Hi Aiyion,
Am 22.07.2022 um 10:13 schrieb Aiyion.Prime <help-tar@aiyionpri.me>:
Good morning everyone,
I thought I knew my way around tar for a few years now, but learned I'm wrong
about that yesterday evening:
I'm archiving a directory-structure, that does contain large redundant files.
onepath/readme
onepath/binaryblob13
anotherpath/readme
anotherpath/binaryblob13
I don't know your complete workflow, hence I can give only a vague idea:
Assuming you are using symlinks in the above structure:
• instead of archiving the complete directories recursively, create a list of
files to be saved for `tar`: first all symlinks (as symlinks), then all real
files
• on extraction --occurrence=1 will stop at the first encounter
• in case it's a symlink, remove the extracted symlink file and extract the
real file it points to with the name of the symlink file
This should speed up the processing.
-- Reuti
I cannot change the pathing, as this is to be fed to a packagemanager, that
requires it.
What I thought I could do, to not have an archive twice the size of
`binaryblob13`, was to use sym- or hardlinks and the `-h` flag for creation.
So archiving this:
onepath/
secondpath -> onepath/
using
tar --sort=name --owner=0 --group=0 --numeric-owner -chvf normal_sized.tar
secondpath onepath ${mtime})
That would work like a charm if said packagemanger would extract the whole
tarfile.
This is what it does though:
tar xf $tar_file secondpath/binaryblob13
And that works fine if I extract files from the directory first referenced in
the creation command (in the case above secondpath)

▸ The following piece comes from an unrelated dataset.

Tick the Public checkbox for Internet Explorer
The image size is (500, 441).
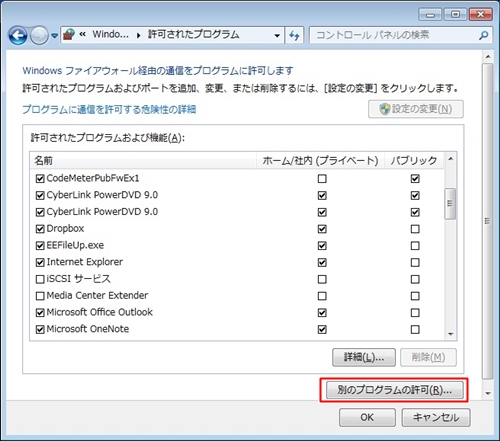coord(415,263)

but returns an error for the latter directory I archived, as it tries to create
a hardlink on disk pointing to what would've been the former extracted file. As
it does not exist I've got a problem.
I'd like to avoid extracting all binaryblob13 references beforehand only to
have the link I extract point to something valid.
Is there a flag to tell tar "I dont care if you have to seacrh the archive twice,
but extract the original file instead of creating an (invalid) hardlink"?
I realize thats unuseable for actual tape-records, but maybe someone has a hint
for me here.
Thanks in advance and have a nice morning,
Aiyion